Of course, it used to be that one of the drawbacks of doing ETL—or processing of any kind, for that matter—on the mainframe was the historically high cost of Big Iron compute cycles. For this reason, Tirsell concedes, mainframe-based ETL may not be for everybody. “It’s really intended for [customers] who can spare the horsepower and want to do that [ETL processing] natively on zSeries. But if you have the capacity to spare, there are a lot of good reasons to do your ETL on the mainframe,” he points out, noting that some customers prefer to minimize the risk associated with extracting business-critical data sources for transformation and consumption in an operational data store, for example.
This may be changing, however. IBM’s Martin points to several new deliverables that reduce the cost of mainframe compute capacity. For example, she notes, Big Blue has on several occasions reduced the price of its integrated facility for Linux (IFL) on zSeries hardware, and last year, IBM introduced its zSeries Application Assist Processor (zAAP), which lets customers run Java workloads on the mainframe at no extra cost.

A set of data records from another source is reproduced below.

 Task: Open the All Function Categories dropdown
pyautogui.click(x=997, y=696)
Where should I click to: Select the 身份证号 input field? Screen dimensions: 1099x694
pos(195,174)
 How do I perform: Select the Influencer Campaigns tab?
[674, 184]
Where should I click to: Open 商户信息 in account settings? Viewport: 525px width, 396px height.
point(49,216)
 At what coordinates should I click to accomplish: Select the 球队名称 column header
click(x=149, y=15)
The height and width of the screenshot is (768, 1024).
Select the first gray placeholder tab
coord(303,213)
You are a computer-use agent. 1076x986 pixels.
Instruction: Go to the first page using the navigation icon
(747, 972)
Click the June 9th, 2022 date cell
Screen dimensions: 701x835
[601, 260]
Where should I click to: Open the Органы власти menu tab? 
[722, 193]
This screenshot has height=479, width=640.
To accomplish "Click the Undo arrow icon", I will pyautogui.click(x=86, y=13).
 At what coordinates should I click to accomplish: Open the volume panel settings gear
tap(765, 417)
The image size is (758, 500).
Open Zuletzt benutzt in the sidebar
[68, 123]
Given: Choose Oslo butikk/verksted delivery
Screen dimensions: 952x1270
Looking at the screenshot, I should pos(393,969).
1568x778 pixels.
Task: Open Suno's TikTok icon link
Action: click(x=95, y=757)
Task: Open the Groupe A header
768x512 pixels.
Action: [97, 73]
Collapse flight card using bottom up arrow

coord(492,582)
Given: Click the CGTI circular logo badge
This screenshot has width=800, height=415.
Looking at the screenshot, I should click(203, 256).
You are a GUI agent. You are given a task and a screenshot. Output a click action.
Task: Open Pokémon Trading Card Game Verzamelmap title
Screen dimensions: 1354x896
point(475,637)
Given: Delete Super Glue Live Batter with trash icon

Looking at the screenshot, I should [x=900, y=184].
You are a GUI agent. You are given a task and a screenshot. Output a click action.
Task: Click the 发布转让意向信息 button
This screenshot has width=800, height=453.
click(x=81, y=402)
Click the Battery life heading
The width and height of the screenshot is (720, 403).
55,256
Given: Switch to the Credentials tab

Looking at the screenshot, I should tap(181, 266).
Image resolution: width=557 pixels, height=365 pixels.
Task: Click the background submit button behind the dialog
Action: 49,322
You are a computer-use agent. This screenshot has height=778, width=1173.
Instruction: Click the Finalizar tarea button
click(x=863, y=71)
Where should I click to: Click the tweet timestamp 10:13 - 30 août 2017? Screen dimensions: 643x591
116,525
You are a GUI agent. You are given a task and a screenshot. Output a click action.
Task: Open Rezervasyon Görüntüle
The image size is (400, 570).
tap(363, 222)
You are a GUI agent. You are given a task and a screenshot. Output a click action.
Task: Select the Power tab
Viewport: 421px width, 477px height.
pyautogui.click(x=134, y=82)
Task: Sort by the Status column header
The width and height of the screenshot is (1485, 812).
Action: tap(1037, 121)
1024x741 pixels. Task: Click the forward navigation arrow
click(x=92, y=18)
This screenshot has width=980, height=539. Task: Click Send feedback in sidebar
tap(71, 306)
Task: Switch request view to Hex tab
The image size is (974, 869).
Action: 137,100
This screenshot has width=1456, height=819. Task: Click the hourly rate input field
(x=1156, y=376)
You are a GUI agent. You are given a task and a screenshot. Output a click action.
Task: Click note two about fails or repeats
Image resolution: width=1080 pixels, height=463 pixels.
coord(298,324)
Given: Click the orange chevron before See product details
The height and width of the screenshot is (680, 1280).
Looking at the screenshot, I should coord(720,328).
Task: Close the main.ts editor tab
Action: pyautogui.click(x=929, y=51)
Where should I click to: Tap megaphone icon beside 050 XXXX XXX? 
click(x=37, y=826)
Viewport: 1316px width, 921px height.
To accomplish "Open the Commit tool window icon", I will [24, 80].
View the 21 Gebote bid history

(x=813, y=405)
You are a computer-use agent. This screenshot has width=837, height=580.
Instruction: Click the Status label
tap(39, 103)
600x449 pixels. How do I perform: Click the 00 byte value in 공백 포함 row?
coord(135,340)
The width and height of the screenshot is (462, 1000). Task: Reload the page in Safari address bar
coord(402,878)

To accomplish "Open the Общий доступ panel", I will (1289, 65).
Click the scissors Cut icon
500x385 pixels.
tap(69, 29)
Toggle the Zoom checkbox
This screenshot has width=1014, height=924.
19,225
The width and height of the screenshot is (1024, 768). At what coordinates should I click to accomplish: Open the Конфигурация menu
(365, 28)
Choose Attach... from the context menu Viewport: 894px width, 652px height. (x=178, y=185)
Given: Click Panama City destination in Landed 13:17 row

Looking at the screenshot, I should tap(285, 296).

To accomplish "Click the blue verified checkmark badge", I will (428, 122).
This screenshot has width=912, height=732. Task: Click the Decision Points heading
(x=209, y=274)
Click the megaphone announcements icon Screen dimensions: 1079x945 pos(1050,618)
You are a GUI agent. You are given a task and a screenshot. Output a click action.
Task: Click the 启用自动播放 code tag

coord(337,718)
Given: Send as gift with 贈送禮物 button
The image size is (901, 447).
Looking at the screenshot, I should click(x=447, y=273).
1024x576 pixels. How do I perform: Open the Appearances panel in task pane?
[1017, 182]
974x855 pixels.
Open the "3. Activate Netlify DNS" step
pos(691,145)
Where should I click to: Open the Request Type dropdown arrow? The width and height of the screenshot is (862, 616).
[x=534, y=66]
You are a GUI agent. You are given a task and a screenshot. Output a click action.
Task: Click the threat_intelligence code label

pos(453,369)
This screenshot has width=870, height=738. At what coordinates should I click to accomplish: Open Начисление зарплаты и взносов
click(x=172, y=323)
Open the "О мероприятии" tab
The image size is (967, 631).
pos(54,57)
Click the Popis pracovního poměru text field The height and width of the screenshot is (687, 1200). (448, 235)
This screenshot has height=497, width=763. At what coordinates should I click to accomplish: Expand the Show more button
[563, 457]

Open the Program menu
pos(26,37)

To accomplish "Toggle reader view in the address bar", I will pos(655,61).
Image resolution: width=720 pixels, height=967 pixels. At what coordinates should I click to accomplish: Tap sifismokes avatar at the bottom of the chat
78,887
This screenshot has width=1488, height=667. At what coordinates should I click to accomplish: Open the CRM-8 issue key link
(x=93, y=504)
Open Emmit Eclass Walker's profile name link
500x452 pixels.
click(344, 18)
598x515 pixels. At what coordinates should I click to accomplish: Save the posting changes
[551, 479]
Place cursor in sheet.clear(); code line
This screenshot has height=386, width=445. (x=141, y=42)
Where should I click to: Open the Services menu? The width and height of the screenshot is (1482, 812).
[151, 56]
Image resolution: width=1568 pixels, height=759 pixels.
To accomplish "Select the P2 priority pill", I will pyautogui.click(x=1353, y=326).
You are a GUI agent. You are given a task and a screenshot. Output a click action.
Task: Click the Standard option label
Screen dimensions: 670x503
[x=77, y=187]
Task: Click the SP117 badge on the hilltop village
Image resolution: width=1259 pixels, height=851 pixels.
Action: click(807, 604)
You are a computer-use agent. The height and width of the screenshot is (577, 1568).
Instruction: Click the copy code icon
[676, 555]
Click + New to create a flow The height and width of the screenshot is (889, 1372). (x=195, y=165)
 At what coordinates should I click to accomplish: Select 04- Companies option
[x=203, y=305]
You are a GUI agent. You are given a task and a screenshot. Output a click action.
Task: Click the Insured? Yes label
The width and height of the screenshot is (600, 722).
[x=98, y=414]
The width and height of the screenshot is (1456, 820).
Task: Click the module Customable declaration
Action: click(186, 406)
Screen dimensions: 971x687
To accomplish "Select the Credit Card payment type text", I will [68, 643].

“Whereas in the past, the choice they had on the mainframe was to run [Java-based workloads] on z/OS on a standard engine, they were then being charged for all of those MIPS on a standard engine at standard engine prices,” Martin explains. “Now they have the ability to run half the workload on the zAAP engine and the other half on the standard engine, and there are no IBM software charges on that zAAP engine.”
One upshot, says Martin, is that customers are increasingly willing to implement Java-based workloads, running on IBM’s WebSphere Application Server, on the mainframe. “We are now very, very competitive for some of those more Web-serving-type workloads, those WebSphere-type workloads, whereas in the past it might not have been clear that this was something that customers would do on the mainframe,” she explains.
Elsewhere, Martin says, customers have become more accepting of mainframe capacity pricing, thanks in part to IBM’s sub-capacity pricing initiative, which, she says, has seen uptake from a number of ISVs, including prominent vendors such as BMC Software Corp. and Computer Associates International Inc.
“A few years ago, if you asked any [customers], one of the top things on their list would have been ISV software pricing,” she says. “That issue has moved significantly down on their list. Of course, pricing is always going to be a factor in anything that we do, so they’re going to continue to watch it for sure, but it’s definitely not as big a concern, and part of that is because the ISVs are participating in the programs that we’re kind of leading the way on.”
Stephen Swoyer is a Nashville, TN-based freelance journalist who writes about technology.